22 December 2010
Congress has passed sweeping legislation aimed at making the U.S. food supply safer.
The bill gives the government broad new powers to inspect processing plants, order recalls and impose stricter standards for imported foods. And, rather than having to waiting for an outbreak to start before it can order a recall, the Food and Drug Administration will now require producers to draw up detailed food safety plans to reduce contamination risks before food goes to market.
While the new law tightens regulations on food producers, it does exempt small producers. That's a concession to the growing local-food movement in the United States.
Sickened
U.S. health authorities say one in six Americans gets sick from food borne illness each year. Rylee Gustafson was one of them.
When she was nine years old, Rylee ate spinach contaminated with E. coli bacteria. She was one of the worst affected of at least 200 people in 26 states who got sick in that 2006 outbreak.
She says it started with cramps and diarrhea, but got much worse. "Blood just started coming out and it was just really gruesome and very terrifying because I didn't know what was happening to me."
Rylee got so sick her kidneys shut down and she may eventually need a transplant.
More recently, outbreaks linked to eggs, peanut butter and other foods affecting hundreds of people in multiple states have also drawn a great deal of attention.
Making changes
The new law aims to prevent those outbreaks.
"You've got a real shift here, a paradigm shift in how the government ensures that the food supply is safer," says Sandra Eskin, food safety campaign director at the Pew Charitable Trusts.
She says tightened regulation is especially important in today's food production system. While contamination is rare, a little bit can go a long way. "Any initial contamination can be compounded and, again, spread widely if a product is mixed with other non-contaminated products."

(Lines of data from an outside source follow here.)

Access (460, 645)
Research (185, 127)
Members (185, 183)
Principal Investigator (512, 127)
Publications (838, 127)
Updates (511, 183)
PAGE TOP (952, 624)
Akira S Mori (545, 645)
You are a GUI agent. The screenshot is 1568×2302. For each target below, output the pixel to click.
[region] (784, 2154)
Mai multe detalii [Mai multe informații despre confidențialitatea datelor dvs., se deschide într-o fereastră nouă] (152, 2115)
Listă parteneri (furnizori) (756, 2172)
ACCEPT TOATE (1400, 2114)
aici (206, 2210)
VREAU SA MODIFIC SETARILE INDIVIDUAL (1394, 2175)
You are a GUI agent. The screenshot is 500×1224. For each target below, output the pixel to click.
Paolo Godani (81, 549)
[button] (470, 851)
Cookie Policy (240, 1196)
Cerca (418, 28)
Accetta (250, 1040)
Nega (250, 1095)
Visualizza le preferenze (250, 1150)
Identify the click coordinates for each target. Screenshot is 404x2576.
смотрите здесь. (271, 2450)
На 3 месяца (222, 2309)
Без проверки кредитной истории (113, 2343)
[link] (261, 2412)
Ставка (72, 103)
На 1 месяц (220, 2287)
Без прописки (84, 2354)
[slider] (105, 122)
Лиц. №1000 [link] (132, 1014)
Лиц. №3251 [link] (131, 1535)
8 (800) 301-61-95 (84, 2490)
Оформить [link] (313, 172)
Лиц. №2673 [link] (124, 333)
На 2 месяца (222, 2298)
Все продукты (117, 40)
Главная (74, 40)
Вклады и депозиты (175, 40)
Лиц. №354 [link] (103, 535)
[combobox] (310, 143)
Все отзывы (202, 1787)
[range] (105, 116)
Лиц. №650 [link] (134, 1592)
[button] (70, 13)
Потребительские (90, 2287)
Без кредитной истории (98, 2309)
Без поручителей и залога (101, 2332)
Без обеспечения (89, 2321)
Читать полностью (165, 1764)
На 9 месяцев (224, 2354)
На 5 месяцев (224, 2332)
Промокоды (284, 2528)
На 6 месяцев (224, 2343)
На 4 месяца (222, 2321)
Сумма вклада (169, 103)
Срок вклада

She says it was the mixing of contaminated and non-contaminated spinach, shipped nationwide, that caused the widespread 2006 outbreak.
Industrial v. local food
Opposition to the industrial food system is one of the factors behind a growing local food movement. The number of markets where consumers can buy directly from small, local farmers has more than doubled in the last decade, to more than 6,000 nationwide.
Monika Blaumueller lives near one such market in Washington, D.C. "I have a lot of confidence in the food. I know that things are done in small batches. That makes it more sanitary."
She might feel safer but experts say local food carries the same risks. However, fewer people would be affected by an outbreak at a smaller-scale farmers' market than at a food factory.
Small farmers worried that rules intended for big corporations would squash the local food movement.
"A one-size-fits-all approach would have put small farmers and ranches out of business or prevented them from providing locally produced, healthy, fresh food to consumers who want it," says Susan Prolman, executive director of the National Sustainable Agriculture Coalition.
In an indication of how popular the movement has become, advocates won an exemption from the regulations for growers below a certain size who sell to local markets.
That's a mistake, says Tom O'Brien, an attorney for the industry trade group the Produce Marketing Association.
"There's an assumption that there are two separate and distinct markets for food: one of large guys and one of small. At least in the produce industry, that's not how it works. It's really an integrated market."
And, he notes, a growing number of restaurants and big supermarket chains buy locally grown produce. That will make it hard for consumers to know whether or not their food is protected by the new law.
Despite that drawback, most food safety advocates support the new law and say it should reduce the number of Americans like Rylee Gustafson who get sick from tainted food.